Is it normal that my toddler cannot pretend play yet?
My Toddler Isn't Pretend Playing Yet — Is That Normal? — Ask Pinnacle, the Child Development Kośa

Watching your toddler line up toys instead of "feeding" the teddy can spark a quiet worry — and noticing it is loving, attentive parenting.

In short

Pretend play unfolds gradually, and the age it appears varies a great deal from child to child. Simple make-believe — feeding a doll, pretending to drink from an empty cup — usually emerges between about 12 and 24 months, with richer imaginative play building through the third year. If your toddler isn't pretending yet but is connecting with you, communicating in their own way and exploring, this is often well within the normal range. A developmental check is wise if the absence of pretend play travels alongside other delays — and that is a reason to look early, not a diagnosis.

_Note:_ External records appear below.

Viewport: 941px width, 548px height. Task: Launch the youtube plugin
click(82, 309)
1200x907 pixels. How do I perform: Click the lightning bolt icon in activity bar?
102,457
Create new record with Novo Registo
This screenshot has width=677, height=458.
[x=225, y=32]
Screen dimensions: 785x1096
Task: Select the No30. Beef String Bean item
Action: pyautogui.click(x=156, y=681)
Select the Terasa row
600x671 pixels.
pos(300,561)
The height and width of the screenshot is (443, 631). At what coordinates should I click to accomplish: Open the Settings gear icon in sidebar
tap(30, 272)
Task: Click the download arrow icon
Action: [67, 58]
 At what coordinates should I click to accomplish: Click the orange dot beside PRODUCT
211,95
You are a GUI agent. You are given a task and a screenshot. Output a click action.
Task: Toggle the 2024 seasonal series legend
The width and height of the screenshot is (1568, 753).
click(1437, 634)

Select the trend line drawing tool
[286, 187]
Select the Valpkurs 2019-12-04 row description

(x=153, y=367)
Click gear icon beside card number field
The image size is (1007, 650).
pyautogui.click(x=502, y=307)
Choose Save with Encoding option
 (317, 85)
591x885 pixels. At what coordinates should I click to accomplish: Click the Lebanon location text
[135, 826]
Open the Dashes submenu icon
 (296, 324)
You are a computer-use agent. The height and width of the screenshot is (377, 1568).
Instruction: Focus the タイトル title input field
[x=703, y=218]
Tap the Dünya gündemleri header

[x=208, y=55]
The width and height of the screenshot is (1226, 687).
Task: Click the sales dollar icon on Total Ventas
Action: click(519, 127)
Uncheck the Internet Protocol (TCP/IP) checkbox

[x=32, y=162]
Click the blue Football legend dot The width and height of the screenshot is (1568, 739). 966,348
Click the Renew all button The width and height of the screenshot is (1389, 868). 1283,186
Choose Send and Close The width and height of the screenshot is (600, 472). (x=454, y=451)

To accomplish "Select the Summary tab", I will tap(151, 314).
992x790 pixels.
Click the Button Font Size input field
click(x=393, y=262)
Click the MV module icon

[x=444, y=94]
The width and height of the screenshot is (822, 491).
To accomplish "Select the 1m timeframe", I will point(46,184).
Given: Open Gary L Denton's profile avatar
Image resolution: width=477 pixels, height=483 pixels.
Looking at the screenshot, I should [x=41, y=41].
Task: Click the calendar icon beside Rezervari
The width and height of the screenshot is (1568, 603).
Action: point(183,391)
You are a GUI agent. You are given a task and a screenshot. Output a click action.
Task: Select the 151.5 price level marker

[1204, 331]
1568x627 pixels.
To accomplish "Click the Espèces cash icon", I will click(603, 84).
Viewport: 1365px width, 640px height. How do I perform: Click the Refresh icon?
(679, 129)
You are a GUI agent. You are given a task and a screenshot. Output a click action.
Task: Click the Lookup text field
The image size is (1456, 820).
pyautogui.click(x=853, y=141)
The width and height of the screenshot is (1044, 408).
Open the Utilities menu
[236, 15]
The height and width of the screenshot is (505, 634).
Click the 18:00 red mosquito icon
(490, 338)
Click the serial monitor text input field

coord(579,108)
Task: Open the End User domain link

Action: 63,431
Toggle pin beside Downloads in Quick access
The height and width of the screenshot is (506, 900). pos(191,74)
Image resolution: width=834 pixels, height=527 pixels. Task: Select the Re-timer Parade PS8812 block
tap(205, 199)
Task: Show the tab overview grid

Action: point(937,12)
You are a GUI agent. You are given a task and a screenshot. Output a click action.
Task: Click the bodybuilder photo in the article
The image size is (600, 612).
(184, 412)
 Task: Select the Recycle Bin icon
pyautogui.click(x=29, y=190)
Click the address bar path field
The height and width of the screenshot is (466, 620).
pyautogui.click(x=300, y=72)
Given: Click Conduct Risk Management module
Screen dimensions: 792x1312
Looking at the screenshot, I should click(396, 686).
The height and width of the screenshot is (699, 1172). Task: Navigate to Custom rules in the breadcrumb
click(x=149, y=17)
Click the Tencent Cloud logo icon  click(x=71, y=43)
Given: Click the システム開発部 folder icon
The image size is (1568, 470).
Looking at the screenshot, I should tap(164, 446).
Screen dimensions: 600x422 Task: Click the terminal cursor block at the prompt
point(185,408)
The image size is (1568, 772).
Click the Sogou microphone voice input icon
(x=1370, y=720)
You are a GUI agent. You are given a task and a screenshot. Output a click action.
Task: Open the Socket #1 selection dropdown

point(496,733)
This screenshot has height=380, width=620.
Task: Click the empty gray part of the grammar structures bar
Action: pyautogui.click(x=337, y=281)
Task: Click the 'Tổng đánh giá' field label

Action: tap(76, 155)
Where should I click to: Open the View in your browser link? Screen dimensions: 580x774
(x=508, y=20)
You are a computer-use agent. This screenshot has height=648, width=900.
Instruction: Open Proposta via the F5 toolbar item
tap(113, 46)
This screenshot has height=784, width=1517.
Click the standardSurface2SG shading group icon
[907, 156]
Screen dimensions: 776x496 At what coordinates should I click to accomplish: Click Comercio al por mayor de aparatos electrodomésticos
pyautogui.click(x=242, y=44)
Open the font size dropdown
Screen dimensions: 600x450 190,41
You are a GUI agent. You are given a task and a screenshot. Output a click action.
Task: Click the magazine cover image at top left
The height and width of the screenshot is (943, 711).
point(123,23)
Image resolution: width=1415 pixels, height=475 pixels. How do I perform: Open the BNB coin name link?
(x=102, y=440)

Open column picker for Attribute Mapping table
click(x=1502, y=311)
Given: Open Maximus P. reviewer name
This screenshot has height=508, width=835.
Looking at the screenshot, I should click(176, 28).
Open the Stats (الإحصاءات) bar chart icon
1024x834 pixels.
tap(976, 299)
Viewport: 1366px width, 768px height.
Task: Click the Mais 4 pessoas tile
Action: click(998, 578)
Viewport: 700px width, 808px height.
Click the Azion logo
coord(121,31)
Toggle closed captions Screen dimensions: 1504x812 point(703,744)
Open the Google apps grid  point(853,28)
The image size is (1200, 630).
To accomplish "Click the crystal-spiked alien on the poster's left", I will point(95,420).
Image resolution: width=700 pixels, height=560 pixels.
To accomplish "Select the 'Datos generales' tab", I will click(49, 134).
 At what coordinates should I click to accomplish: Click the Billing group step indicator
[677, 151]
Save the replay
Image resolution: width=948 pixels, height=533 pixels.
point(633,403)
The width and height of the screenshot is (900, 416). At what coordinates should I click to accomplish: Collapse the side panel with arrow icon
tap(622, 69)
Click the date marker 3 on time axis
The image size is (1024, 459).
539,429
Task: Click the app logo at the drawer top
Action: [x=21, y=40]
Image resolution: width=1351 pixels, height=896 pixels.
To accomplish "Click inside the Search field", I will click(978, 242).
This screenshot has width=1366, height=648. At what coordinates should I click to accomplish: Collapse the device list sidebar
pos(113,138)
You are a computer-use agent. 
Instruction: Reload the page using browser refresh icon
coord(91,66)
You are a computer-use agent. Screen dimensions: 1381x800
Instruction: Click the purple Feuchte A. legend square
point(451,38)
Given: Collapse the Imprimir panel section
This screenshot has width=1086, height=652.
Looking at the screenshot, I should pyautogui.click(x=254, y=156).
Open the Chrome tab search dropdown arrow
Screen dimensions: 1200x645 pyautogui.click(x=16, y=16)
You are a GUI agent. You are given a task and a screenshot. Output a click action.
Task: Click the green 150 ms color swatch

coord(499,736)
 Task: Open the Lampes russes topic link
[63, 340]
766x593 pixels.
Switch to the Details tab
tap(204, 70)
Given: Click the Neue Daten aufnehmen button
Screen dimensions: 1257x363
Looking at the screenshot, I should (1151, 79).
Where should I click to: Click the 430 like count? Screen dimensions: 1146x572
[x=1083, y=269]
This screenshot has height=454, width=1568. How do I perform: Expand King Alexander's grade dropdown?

What to watch at 12–36 months

Pretend play grows in steps: first copying real actions, then "using" objects symbolically, then little stories with dolls or cars. Gentle flags worth a clinician's calm eye:
  • No early symbolic play by around 18–24 months — no pretending to eat, sleep, talk on a phone, or care for a toy.
  • Travelling with other differences — few or no words, not responding to their name, little eye contact or shared smiling, not pointing to show you things.
  • Play stays very repetitive — lining up or spinning objects rather than playing with them, and hard to join or extend.
  • Loss of a skill once present.

Many toddlers simply prefer cause-and-effect or physical play first — and bloom into pretend a little later.

The science

Pretend play is built on imitation, joint attention and early language — so it often arrives as those skills strengthen. Because it is such a rich window into social communication, clinicians observe it closely (for example within play-based observations) — but always as one thread among many, never alone.

The Pinnacle way

A clinical AbilityScore® and any diagnosis are formed only at a Pinnacle Blooms Network centre, under qualified clinician care — never from an online list. Our team explores pretend play through warm, play-led observation, and our occupational therapy and speech teams help nurture imagination, imitation and connection.

Trusted sources

CDC "Learn the Signs, Act Early" play and social milestones; American Academy of Pediatrics (healthychildren.org) guidance on toddler play and developmental monitoring; WHO Nurturing Care framework on play and early learning.

Next step — Trust what you notice. Book a developmental check with a Pinnacle clinician for a calm, clear look at your child's play and milestones.

What to watch

Consider a check if there's no simple pretend play (feeding a doll, pretend phone) by around 18–24 months, especially with few or no words, little eye contact or shared smiling, no pointing, not responding to name, very repetitive lining-up or spinning play that's hard to join, or loss of a skill once present.

Try this at home

Play alongside your toddler and gently model make-believe — pretend to sip from an empty cup, then offer it to them or the teddy. Keep it short, playful and pressure-free, and follow their lead rather than testing them.

Trusted sources

Developed by SETU Consortium · Pinnacle Blooms Network · Last reviewed 2026-06-10 · reviewed every 540 days

This is general information, not a diagnosis. A clinical AbilityScore® and any diagnosis are formed only at a Pinnacle Blooms Network centre, under qualified clinician care.

Frequently asked

At what age should pretend play start?

Simple pretend play — like feeding a doll or pretending to drink from an empty cup — usually appears between about 12 and 24 months, with richer imaginative stories building through the third year. The exact timing varies a lot between children.

Does no pretend play mean my toddler has autism?

No. Pretend play is just one thread of development. Its absence is only meaningful when seen alongside other signs such as few words, little eye contact, no pointing or not responding to their name. A clinician looks at the whole picture, never one skill alone.

How can I encourage pretend play at home?

Model it gently and playfully — pretend to feed a toy, talk on a toy phone, or stir an empty bowl — then follow your child's lead. Keep play warm and pressure-free rather than testing or correcting.